Its a very long story. Just a lil history here because if i could ever help anyone who has hone thru the hell he and our family has i would.
He was molested by a family member. Someone we truested. He was about 4ish and this person was still living at home and was about 9ish. When we discovered this happened we got in couseling and reported it.
My kido struggled he was a backwards shy kido. Eventually thru the years especially once hitting puberty depression, suicidal tendencies,
Dx bi-polar, sever anxiety, flash backs.
He was and asked for help. He was thinking of younger kids.

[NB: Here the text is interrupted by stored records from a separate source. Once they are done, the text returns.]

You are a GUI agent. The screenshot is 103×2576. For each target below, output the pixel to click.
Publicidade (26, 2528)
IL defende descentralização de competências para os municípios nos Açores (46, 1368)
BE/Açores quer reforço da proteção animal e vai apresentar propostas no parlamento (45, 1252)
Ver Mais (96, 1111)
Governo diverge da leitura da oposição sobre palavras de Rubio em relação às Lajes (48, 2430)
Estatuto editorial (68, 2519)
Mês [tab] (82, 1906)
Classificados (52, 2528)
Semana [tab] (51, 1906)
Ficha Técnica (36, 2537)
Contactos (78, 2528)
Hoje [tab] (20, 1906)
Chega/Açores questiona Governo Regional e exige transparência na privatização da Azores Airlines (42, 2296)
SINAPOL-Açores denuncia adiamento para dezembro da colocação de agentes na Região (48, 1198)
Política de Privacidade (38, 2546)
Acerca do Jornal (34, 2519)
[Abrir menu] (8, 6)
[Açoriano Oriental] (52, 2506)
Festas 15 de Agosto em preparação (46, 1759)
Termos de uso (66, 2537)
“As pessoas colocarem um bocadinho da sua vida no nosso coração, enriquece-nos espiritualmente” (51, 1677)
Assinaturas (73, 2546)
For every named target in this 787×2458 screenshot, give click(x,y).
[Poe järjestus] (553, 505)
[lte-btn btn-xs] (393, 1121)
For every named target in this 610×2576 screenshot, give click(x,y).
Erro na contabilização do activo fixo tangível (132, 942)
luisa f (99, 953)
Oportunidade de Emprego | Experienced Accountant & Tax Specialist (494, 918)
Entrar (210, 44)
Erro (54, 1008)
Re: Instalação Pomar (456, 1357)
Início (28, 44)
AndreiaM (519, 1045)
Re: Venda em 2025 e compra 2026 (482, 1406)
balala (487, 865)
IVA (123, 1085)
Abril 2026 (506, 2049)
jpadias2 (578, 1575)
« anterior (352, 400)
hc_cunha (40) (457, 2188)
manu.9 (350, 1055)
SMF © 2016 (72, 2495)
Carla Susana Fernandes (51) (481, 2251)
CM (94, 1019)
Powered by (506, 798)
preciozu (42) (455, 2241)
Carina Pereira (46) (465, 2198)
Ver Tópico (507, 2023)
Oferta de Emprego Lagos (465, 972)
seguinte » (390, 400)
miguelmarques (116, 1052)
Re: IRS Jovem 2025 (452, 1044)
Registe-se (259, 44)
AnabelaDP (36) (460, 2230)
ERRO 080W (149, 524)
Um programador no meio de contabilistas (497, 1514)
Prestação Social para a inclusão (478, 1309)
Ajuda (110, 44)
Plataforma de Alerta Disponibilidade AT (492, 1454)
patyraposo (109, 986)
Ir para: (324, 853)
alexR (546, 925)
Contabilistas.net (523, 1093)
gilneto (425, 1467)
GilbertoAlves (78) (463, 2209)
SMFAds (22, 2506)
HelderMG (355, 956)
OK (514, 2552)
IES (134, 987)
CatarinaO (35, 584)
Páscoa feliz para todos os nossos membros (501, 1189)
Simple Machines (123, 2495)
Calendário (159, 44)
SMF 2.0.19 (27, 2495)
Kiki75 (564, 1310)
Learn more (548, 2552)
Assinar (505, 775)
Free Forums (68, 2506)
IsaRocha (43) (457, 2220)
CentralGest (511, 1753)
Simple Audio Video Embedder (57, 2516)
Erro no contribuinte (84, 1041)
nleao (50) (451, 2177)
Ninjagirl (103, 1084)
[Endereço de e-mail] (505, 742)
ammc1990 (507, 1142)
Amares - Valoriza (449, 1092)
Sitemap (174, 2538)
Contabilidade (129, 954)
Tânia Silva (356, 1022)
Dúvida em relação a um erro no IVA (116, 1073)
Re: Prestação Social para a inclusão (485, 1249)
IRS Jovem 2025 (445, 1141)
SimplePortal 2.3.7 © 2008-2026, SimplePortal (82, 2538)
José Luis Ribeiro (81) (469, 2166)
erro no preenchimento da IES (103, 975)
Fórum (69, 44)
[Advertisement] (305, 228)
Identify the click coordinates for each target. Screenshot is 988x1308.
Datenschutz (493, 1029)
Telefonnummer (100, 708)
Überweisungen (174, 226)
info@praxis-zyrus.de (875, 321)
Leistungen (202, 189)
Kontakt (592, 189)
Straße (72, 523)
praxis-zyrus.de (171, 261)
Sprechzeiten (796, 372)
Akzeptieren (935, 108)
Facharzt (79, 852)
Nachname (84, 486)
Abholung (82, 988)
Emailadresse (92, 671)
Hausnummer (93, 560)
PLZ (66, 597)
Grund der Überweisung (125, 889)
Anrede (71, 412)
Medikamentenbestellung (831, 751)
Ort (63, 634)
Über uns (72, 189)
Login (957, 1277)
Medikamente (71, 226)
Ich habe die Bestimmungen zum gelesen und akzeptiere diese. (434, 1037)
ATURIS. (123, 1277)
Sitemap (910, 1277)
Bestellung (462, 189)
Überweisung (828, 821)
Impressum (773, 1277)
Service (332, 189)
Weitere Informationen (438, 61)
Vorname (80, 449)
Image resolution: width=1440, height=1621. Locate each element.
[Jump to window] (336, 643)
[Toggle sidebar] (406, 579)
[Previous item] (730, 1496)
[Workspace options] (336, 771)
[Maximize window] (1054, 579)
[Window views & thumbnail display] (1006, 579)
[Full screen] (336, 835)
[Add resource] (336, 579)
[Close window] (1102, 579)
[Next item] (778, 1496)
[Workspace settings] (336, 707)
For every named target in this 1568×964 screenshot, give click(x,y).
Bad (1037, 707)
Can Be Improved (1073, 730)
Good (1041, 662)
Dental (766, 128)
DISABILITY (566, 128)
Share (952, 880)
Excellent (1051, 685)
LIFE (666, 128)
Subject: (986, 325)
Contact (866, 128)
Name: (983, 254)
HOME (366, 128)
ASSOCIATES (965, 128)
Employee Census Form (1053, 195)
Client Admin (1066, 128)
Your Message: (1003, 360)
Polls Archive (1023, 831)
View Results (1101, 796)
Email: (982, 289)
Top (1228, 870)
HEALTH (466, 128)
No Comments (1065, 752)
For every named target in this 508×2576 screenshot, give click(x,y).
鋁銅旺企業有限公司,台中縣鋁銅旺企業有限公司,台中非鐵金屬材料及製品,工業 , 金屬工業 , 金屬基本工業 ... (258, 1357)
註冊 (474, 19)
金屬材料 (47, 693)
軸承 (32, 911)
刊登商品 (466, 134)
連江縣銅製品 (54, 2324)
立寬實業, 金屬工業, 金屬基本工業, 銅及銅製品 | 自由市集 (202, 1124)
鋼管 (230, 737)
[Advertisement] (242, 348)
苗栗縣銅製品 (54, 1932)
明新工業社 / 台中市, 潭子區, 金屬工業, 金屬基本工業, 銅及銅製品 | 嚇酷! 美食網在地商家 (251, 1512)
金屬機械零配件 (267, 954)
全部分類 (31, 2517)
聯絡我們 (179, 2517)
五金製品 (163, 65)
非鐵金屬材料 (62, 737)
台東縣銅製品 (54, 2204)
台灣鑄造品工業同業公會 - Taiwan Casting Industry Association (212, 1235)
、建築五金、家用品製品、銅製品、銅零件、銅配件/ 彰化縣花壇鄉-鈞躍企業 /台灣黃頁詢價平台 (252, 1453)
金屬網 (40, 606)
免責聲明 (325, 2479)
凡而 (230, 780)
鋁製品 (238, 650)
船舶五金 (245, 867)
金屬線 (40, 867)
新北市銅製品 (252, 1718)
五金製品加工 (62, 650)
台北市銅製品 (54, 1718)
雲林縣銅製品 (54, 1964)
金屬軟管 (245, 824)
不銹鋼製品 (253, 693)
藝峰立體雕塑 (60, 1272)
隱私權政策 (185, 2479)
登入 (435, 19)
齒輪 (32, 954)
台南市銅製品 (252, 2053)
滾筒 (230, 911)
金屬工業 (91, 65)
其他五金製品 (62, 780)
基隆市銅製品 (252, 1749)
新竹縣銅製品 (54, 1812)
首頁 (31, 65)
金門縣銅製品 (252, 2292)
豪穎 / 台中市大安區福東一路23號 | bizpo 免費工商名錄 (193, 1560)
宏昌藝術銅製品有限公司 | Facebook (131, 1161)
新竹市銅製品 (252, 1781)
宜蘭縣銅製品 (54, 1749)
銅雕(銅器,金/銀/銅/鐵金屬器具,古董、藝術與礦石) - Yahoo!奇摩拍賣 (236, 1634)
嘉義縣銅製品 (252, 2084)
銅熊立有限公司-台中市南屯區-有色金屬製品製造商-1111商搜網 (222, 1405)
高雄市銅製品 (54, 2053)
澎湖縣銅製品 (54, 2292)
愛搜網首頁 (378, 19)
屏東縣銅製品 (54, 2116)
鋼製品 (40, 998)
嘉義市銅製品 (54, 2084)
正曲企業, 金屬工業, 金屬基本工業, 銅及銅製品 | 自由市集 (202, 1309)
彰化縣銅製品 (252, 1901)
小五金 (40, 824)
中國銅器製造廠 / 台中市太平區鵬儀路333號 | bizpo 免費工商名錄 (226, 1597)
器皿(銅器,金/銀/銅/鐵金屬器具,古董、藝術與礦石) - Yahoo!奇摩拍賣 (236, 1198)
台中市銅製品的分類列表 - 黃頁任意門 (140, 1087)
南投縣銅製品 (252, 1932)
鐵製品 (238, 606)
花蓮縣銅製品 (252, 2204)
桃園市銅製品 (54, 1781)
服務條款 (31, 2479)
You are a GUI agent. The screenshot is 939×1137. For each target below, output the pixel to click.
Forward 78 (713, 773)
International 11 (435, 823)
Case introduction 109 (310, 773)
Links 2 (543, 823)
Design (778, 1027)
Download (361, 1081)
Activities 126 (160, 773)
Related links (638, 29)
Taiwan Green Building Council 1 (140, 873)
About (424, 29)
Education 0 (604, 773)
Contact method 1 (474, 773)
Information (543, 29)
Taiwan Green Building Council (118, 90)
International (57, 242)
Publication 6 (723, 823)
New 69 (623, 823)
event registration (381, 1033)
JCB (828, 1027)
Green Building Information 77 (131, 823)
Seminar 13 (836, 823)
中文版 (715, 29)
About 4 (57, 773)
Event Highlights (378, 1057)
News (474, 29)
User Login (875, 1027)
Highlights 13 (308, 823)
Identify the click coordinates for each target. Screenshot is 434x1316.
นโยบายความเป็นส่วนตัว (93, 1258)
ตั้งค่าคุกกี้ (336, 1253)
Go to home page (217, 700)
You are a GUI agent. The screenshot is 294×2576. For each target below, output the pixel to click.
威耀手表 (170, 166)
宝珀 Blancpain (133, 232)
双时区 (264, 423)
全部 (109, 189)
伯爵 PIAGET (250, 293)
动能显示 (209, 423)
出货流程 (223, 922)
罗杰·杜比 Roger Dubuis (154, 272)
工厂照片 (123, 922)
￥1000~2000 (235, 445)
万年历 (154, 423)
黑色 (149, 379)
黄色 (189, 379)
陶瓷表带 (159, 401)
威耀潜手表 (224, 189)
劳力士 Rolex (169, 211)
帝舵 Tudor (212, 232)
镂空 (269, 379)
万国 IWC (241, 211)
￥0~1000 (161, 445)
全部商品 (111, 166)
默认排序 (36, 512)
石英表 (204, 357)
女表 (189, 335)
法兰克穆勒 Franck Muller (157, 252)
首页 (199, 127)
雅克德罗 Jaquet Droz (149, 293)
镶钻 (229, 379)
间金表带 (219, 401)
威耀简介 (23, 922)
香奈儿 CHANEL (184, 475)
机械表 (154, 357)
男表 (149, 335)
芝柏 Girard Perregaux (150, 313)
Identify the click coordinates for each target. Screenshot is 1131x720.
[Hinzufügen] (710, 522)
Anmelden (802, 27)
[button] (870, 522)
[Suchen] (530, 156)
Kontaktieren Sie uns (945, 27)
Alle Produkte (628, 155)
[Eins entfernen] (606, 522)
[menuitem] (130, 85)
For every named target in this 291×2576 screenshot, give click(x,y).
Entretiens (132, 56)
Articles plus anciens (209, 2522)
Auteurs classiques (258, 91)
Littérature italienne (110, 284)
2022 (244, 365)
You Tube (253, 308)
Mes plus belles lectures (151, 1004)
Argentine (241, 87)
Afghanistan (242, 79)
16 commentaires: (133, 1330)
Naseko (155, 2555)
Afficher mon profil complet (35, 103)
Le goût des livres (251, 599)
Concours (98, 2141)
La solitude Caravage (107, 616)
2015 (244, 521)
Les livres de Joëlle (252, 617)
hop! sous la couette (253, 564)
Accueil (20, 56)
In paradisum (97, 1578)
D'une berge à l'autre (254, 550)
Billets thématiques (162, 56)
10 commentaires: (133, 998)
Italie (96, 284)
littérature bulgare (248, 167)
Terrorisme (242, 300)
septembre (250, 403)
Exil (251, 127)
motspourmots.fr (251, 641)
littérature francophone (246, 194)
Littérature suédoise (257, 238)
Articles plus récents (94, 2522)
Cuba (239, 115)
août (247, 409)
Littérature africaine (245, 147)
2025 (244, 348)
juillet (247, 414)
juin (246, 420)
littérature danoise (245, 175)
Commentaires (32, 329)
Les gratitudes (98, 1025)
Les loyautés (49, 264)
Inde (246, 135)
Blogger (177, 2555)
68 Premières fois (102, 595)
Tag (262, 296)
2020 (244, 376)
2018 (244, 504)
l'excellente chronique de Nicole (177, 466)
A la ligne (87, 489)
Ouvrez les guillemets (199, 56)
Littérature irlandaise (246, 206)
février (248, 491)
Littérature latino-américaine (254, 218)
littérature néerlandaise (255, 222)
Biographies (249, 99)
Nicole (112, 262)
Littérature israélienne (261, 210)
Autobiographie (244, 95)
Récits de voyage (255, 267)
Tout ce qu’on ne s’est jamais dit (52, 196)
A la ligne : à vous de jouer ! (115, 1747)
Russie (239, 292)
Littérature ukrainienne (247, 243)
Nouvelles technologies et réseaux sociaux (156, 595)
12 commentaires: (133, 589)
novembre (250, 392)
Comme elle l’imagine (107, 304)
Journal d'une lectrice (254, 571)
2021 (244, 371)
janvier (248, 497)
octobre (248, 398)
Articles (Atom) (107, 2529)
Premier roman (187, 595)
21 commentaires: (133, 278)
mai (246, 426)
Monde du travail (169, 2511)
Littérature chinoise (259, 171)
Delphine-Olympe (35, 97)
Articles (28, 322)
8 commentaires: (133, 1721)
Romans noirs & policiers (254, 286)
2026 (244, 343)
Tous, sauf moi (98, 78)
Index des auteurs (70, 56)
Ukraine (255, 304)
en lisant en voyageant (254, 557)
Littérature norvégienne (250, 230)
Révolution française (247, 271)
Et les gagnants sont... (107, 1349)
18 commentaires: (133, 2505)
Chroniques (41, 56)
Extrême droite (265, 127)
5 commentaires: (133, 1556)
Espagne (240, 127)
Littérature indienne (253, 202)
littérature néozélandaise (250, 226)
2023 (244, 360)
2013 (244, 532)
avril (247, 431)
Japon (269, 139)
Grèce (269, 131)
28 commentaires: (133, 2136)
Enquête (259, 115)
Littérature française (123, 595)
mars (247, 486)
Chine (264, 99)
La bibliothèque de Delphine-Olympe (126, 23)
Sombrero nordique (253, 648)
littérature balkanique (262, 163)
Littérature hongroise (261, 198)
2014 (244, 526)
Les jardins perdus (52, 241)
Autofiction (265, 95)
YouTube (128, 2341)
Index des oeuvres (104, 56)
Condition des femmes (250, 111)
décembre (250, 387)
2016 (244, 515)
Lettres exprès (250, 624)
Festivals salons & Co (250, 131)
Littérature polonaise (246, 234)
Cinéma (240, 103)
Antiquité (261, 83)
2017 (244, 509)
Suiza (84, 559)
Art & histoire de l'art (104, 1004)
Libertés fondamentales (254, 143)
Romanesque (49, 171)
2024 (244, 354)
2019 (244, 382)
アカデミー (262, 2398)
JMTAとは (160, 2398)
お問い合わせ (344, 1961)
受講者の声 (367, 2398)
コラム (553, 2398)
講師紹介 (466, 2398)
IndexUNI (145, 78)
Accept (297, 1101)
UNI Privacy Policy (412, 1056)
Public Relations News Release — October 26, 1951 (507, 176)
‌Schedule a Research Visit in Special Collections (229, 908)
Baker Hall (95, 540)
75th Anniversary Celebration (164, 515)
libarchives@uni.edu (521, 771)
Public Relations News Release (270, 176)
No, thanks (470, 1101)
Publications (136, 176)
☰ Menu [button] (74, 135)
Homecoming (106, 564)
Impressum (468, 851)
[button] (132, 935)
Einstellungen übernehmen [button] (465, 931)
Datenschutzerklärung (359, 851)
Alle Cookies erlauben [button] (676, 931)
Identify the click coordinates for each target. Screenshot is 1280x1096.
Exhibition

I got him into a long term treatment program age 14 and he was there for year and half. We myself, my spouse (step dad), grandma went to family couseling and educational meetings for support. He did make some progress. The person that had gotten to the point of no emotion finally showed emotion and smiled and i felt like my kid was there and had been gone for such a long time.
He was arrested it been almost 2 yrs ago. He was falling into the deep dark place again. He asked me for help and we search high and low
State after state for long term treatment. Just couseling by itself wasnt enough for him. I have good insurance. It doesnt cover long term and to make it to long term before i had to move him in with family just so he would qualify for medical card. Why!!!!!!
Well i found the 2nd facility in sc. He qualified for treatment but....my insurance wouldnt pay long term and being 18yo medical cards change for mental health coverage.
He was arrested for soliciting a minor.
That was a hard pill to swallow. It was on the news over and over.
Its easy to judge people unless your there. No one really knew what kind of hell we had been in until then. Its not something you just talk to others about. I called into work 3 days that week. I couldnt face my peers. They texted and were supportive. I only wish my son was able to get help when he asked for it.
He has been thru so much. I try to believe there is something good at the end of all this but i dont know....
So here we are still in the western regional jail in wv
Waiting to prison. He has gotten no therapy. Nothing.
He was sexually assalted in the beginning. It took over 2 weeks to get his meds restarted when he was arrested. He was so sick.
They still dont give the meds properly.
He is on a mood stabalizer and just 2 weeks ago they decreased it by 1/2. He said he can tell and he needs it. The co's really ride him hard because of his charge.
Today during my visit he was still in a cell that had feces splattered all over the walls and he has asked clean it. The co's had him placed on suicide percautions because he broke a sprinkler after asking multiple times for medical due to chest pain. So they punished him. I dont agree with him busting the aprinkler. But if someone needs medical attention they should be able to get it. He hasnt been out of that cell in over 48 hrs. I called thursday myself and asked for the cell to be cleaned.
There is an inmate also taking food off trays so he isnt getting all of his tray. The co's once again turn a blind eye. So while i visited today i talked to who was in charge and again i let them know what i had already talked with someone else about.
I wrote down names dates so i have a journal of what has happened.
Ty for listening
We need some direction mary
3 birthdays 3 Christmas and a boy that is just 21 thank you so much for the card program. For all mothers the pain of this situation is beyond words. I want to thank Cheryl Kathy and Rhonda the cards meant a lot to Colton.
Good moring everyone!
I know its been awhile since I have posted about Darion, I apologize as I let life happen. I hope everyones' child' son/daughter is in great spirits and actively praying as prayer is Key! Just a quick update on Darion, he was moved from Lopez State Jail back to Garza West. Ive been praying about the drive from Katy to Edingburg and thinking about the long hours we have his toddler son in the car for coming and going. Well he is in Beeville now and that shaves two hours off our drive time...... GOD IS GOOD. He's eligible for visits but I don't know much about the facility. Can anyone help?